Passage shown:
>>>
@Suno Rign: It is quite interesting that you say that I (and in fact almost everyone else on the boards) never (or rarely) read the other's responses, let alone the threads. I make quite an effort to read the entire thread before posting, but I disagree WRT most others here, too. Yes, some people actually don't read much, but these are just a few members of the community.
What actually amused me is that you yourself showed just this attitude:
You've probably roleplayed with half of them already, but I don't really know who your characters are, nor do you know mine.
Yet I had clearly and unmistakably stated who they are.
I have only one single account, and this single account has two characters: one for RP (Netrhys) and the other (Seytra) solely for testing
Maybe their low number of
2, which in reality is just one (
1) since, as I stated, the other is merely for testing and not for RP, is so alien a concept to you, possibly due to your going through chars like others go through cups of coffee, that you didn't even notice the sentence. But it's on page 1 of this thread, so maybe that doesn't count?
Likewise,
It's people like you I try to "hide" from
is interesting, since I myself asked you, in the precise post that you quoted, to avoid me ingame, since you obviously are unwilling to give me any chance of avoiding you (which I'd gladly do, instead of sneakily trying to "befriend" you, which you are claiming to be an acceptable measure; is it possible that you fear that others might do to you what you do to them?).
There is something that I feel I should clarify:
When I am talking about telling who one is OOC-ly, I do mean
neither of these:
- handing over your real name, place of residence, or any other personal information.
- telling everybody who you may end up talking to who you are on the boards, or what alts you have
In fact, I very much value the anonymity of the internet, as paradox as it may sound.
But, and this is a huge "but", I also very much value honesty, and this forces these conclusions:
-
If I tell somebody something about myself, then this
has to be true (thus I rarely do it, and tell them that).
- If I talk to someone whom I have talked to under a different name, then I
must tell them so.
The second one is what I was referring to in my posts: it is perfectly fine to play an alt and not tell anyone that
you are playing that alt.
<<<
Listing:
>>>
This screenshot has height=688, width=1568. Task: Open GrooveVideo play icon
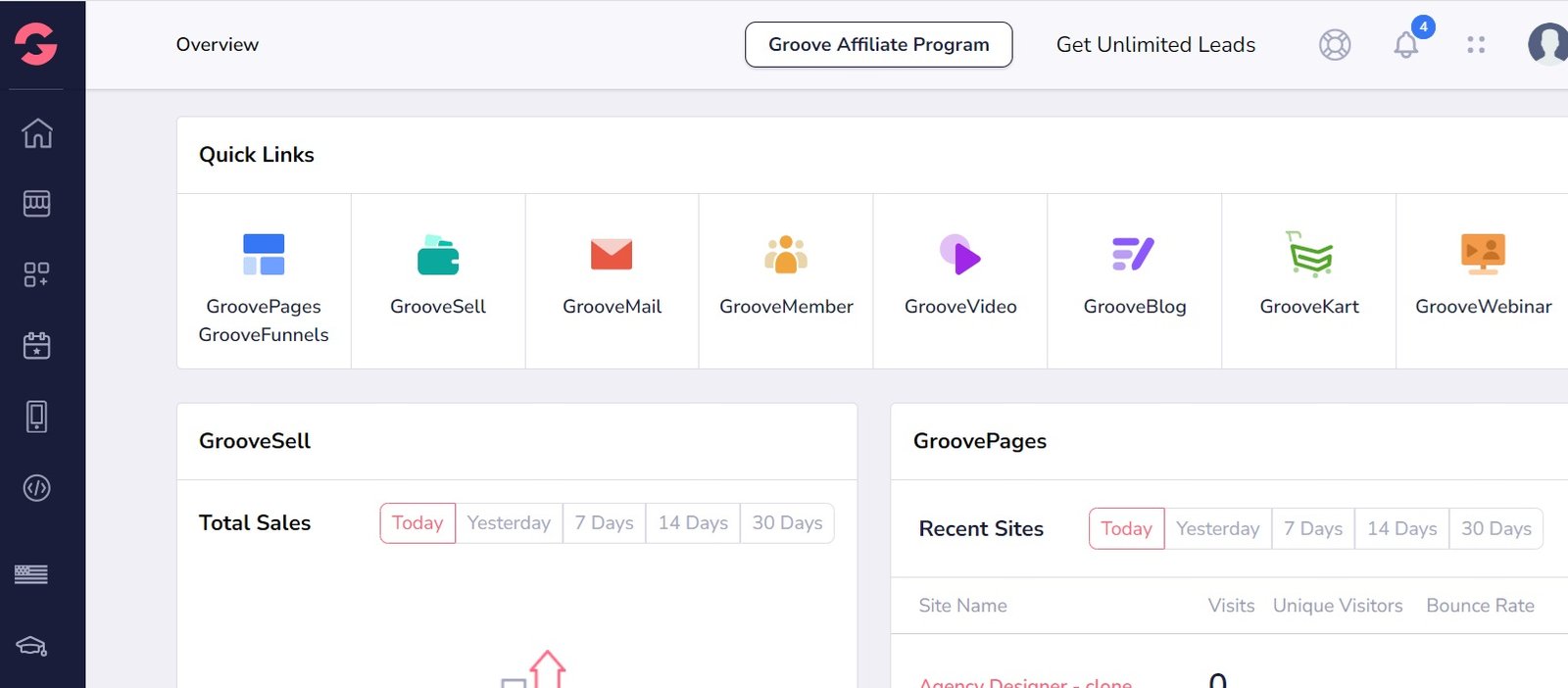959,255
<<<
>>>
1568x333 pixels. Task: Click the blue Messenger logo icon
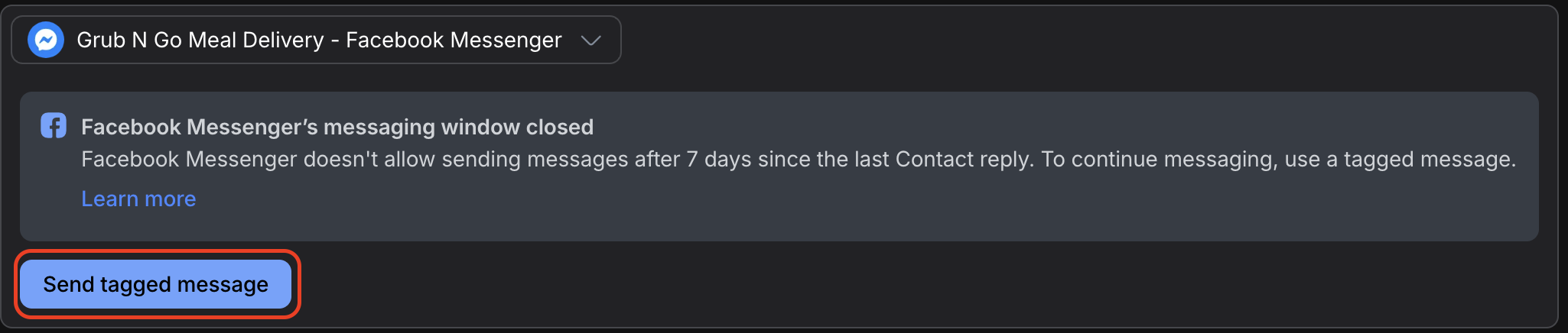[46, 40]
<<<
>>>
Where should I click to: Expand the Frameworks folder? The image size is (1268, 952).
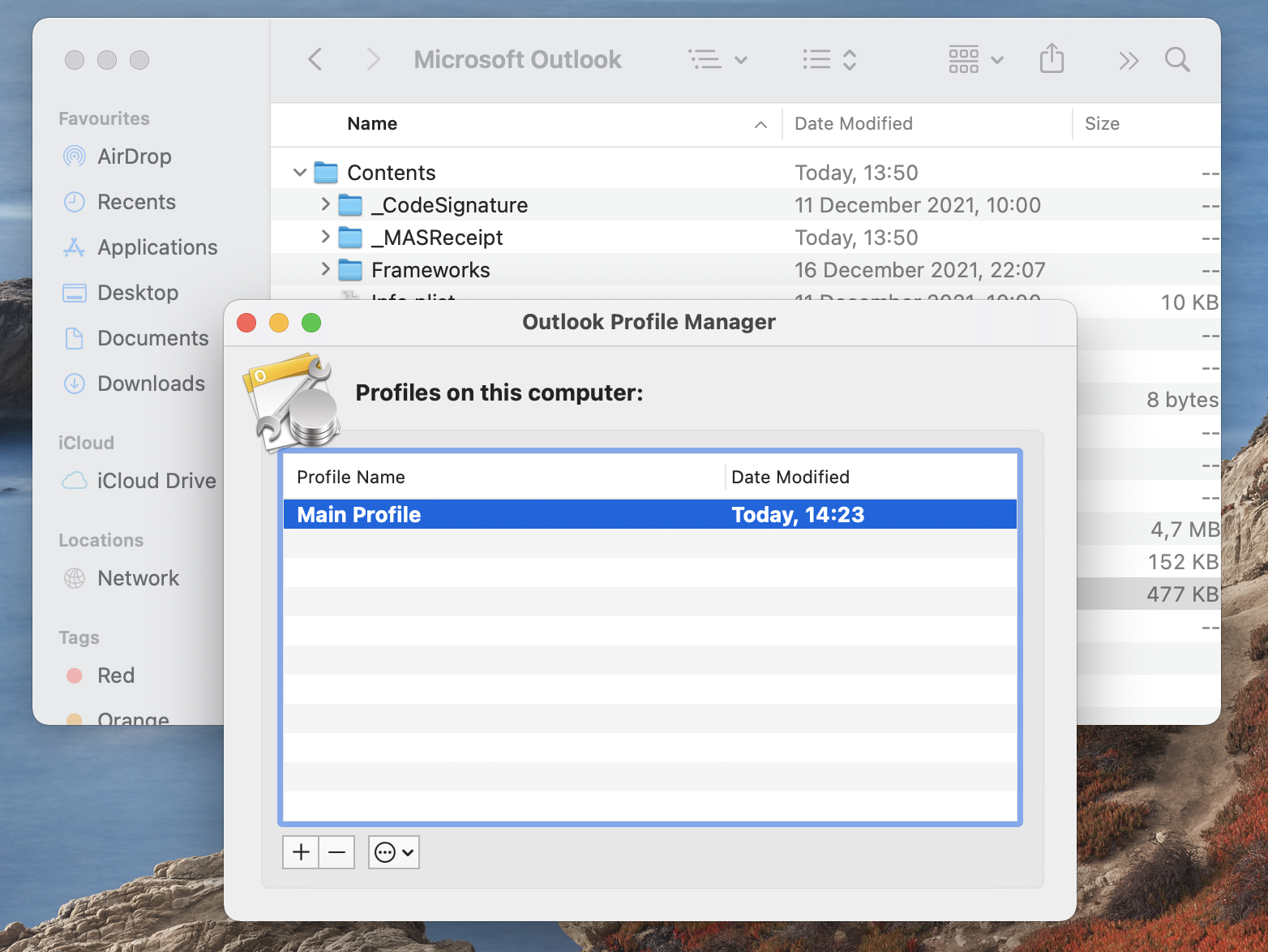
<<<
Tasks:
1 - According to the forum post, which character does the writer use for roleplay?
2 - Decide whether each statement agrees with the forum post. Answer yes or no for each, quoting the deciding words.
(a) The writer has two accounts.
(b) The writer values the anonymity of the internet.
(c) The writer considers it unacceptable to play an alt without telling anyone.
3 - Print the stretch of the forum post from "I have only" through "that doesn't count?".

Outputs:
1 - Netrhys

2 -
(a) No: "I have only one single account, and this single account has two characters"
(b) Yes: "I very much value the anonymity of the internet"
(c) No: "it is perfectly fine to play an alt and not tell anyone that you are playing that alt"

3 -
I have only one single account, and this single account has two characters: one for RP (Netrhys) and the other (Seytra) solely for testing
Maybe their low number of
2, which in reality is just one (
1) since, as I stated, the other is merely for testing and not for RP, is so alien a concept to you, possibly due to your going through chars like others go through cups of coffee, that you didn't even notice the sentence. But it's on page 1 of this thread, so maybe that doesn't count?